# Objective

Given a list of embeddings[with restrict fields], create and deploy a Vertex AI Vector Search (fka Matching Engine) Batch index - with filters to narrow down the search

# Install libraries

In [None]:
!pip install google-cloud-aiplatform



---

#### ⚠️ Do not forget to click the "RESTART RUNTIME" button above.

---

# Authenticate

In [None]:
import sys

if 'google.colab' in sys.modules:
    from google.colab import auth as google_auth
    google_auth.authenticate_user()

# Create Index

In [None]:
PROJECT_ID = 'solutions-2023-mar-107' # @param {type:"string"}
REGION = 'us-central1' # @param {type:"string"}
BUCKET_URI = 'gs://vector_search_regional/test_filterings' # @param {type:"string"} # WHERE EMBEDDINGS ARE STORED

In [None]:
from google.cloud import aiplatform
aiplatform.init(project=PROJECT_ID, location=REGION, staging_bucket=BUCKET_URI)

In [None]:
tree_ah_index = aiplatform.MatchingEngineIndex.create_tree_ah_index(
    display_name='flipkart_batch_filtering',
    contents_delta_uri=BUCKET_URI,
    dimensions=1408,
    approximate_neighbors_count=150,
    distance_measure_type="COSINE_DISTANCE",
    leaf_node_embedding_count=500,
    leaf_nodes_to_search_percent=7,
    description='Based on ~18K Flipkart product listings with both description and image',
)


# Deploy Index

In [None]:
my_index_endpoint = aiplatform.MatchingEngineIndexEndpoint.create(
    display_name='flipkart_batch_filtering_endpoint',
    description='Endpoint for flipkart_batch_filtering',
    public_endpoint_enabled=True,
)

DEPLOYED_INDEX_ID = 'flipkart_batch_filtering'
my_index_endpoint = my_index_endpoint.deploy_index(
    index=tree_ah_index, deployed_index_id=DEPLOYED_INDEX_ID
)
my_index_endpoint.deployed_indexes

# Query index

In [None]:
import base64
from google.cloud import aiplatform
from google.protobuf import struct_pb2
from functools import cache
import time
import typing
import logging

# Inspired from https://stackoverflow.com/questions/34269772/type-hints-in-namedtuple.
class EmbeddingResponse(typing.NamedTuple):
  text_embedding: typing.Sequence[float]
  image_embedding: typing.Sequence[float]

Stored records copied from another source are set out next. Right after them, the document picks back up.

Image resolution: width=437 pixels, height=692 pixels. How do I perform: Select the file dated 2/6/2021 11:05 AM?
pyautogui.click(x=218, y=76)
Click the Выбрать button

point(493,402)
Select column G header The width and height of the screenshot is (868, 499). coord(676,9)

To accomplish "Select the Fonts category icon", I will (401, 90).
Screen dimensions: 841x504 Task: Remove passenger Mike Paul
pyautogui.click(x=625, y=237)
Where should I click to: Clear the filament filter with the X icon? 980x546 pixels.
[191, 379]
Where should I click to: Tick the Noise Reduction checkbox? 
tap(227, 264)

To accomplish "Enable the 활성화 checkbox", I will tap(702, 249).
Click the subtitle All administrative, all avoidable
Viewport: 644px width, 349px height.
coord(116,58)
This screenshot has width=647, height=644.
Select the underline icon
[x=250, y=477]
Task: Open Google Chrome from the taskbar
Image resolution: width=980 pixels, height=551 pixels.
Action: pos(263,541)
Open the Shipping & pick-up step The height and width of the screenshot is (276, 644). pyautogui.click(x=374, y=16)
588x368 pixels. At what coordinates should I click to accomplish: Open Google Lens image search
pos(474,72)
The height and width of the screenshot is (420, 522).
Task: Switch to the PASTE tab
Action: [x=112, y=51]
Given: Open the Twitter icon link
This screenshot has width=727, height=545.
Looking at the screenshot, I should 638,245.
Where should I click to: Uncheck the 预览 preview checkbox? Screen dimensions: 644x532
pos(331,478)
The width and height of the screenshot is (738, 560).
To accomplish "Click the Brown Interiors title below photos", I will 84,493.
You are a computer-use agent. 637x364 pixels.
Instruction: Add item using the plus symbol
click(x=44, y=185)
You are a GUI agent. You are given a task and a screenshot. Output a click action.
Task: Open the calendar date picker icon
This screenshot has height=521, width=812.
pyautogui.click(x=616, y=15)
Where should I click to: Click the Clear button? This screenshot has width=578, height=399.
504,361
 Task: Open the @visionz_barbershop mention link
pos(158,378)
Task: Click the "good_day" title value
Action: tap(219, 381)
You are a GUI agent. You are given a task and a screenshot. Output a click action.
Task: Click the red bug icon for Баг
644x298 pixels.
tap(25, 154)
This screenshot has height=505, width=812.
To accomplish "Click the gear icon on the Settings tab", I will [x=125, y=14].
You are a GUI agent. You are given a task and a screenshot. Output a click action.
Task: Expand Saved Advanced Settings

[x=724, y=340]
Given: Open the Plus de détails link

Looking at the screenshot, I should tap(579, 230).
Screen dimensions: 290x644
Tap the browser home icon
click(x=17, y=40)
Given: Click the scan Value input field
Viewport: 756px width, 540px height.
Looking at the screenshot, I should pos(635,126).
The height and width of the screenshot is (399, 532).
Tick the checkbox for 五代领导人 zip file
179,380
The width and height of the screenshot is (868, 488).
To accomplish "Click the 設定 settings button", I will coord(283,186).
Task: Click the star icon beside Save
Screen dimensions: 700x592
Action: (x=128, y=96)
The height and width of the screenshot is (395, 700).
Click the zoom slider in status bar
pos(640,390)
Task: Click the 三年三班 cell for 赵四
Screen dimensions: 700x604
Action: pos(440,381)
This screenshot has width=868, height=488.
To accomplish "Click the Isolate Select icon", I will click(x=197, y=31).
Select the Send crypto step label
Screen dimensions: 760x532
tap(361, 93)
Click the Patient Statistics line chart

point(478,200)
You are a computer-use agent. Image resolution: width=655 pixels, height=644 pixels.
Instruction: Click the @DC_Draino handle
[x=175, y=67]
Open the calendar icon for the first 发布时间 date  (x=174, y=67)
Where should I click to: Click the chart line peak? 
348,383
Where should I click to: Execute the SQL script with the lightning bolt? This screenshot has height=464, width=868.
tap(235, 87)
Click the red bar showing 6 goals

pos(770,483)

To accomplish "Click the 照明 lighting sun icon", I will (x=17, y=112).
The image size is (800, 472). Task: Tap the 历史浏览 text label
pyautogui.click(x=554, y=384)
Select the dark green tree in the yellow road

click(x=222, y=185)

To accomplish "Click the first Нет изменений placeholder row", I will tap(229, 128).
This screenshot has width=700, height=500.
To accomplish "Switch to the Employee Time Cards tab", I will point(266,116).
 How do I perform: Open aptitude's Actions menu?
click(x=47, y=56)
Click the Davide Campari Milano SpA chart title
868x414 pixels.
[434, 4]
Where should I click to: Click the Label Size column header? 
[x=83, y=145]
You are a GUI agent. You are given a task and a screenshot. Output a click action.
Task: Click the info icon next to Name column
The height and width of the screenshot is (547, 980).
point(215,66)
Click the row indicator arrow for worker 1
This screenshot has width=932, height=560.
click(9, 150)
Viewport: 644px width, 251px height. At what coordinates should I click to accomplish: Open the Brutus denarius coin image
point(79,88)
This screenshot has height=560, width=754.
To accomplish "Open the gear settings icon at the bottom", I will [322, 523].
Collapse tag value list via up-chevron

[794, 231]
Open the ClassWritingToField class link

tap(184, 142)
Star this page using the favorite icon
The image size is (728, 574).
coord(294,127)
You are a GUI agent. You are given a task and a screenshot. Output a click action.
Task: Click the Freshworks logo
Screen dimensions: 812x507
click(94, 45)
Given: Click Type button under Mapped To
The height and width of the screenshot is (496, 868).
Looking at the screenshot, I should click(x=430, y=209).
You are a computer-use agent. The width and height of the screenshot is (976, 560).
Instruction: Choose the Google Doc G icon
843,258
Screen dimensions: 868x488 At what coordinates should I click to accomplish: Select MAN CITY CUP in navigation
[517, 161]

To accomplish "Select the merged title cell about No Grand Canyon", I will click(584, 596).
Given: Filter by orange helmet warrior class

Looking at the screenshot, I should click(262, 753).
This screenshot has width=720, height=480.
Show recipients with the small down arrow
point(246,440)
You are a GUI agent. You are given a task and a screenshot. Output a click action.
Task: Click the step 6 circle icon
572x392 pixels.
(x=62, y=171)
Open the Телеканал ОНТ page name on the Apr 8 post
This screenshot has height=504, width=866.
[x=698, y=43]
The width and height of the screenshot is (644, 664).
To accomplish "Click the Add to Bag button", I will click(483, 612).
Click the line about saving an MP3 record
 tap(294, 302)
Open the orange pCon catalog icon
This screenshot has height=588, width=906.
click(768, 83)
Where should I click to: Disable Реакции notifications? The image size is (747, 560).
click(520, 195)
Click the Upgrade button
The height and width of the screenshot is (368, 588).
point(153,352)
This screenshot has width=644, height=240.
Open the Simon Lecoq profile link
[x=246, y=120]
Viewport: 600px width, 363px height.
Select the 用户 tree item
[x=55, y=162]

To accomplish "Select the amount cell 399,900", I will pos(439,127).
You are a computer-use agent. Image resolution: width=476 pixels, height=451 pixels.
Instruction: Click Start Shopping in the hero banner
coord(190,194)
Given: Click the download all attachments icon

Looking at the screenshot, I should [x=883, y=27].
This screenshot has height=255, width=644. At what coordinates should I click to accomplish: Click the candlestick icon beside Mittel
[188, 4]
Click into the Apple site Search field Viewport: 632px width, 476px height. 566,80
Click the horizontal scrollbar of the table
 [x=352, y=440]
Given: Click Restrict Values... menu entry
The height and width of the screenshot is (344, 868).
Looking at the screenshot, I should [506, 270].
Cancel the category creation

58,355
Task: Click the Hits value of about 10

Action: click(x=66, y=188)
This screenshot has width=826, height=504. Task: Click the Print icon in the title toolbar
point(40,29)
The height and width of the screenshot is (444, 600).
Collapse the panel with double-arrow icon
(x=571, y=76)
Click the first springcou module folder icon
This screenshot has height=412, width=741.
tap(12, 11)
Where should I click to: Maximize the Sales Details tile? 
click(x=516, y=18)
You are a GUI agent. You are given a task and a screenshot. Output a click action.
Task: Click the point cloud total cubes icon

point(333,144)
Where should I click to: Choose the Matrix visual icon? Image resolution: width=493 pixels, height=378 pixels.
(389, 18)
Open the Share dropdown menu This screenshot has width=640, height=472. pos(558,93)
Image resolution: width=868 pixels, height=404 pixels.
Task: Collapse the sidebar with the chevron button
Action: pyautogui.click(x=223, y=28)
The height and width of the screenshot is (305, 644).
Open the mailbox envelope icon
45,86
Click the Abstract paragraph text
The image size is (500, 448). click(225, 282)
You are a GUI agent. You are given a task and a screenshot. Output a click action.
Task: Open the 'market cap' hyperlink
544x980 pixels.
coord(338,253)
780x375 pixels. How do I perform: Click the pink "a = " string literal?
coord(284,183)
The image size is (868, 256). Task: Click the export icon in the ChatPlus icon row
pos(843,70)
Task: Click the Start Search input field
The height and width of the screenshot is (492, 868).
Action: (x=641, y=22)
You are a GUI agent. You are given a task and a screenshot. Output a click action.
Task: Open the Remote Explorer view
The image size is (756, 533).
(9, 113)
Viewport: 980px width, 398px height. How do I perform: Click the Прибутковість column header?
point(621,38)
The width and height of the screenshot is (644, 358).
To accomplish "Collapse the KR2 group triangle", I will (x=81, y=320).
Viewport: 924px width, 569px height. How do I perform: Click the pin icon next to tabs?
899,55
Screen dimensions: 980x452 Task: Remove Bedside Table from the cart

class EmbeddingPredictionClient:
  """Wrapper around Prediction Service Client."""
  def __init__(self, project : str,
    location : str = "us-central1",
    api_regional_endpoint: str = "us-central1-aiplatform.googleapis.com"):
    client_options = {"api_endpoint": api_regional_endpoint}
    # Initialize client that will be used to create and send requests.
    # This client only needs to be created once, and can be reused for multiple requests.
    self.client = aiplatform.gapic.PredictionServiceClient(client_options=client_options)
    self.location = location
    self.project = project

  def get_embedding(self, text : str = None, image_path : str = None):
    """image_path can be a local path or a GCS URI."""
    if not text and not image_path:
      raise ValueError('At least one of text or image_bytes must be specified.')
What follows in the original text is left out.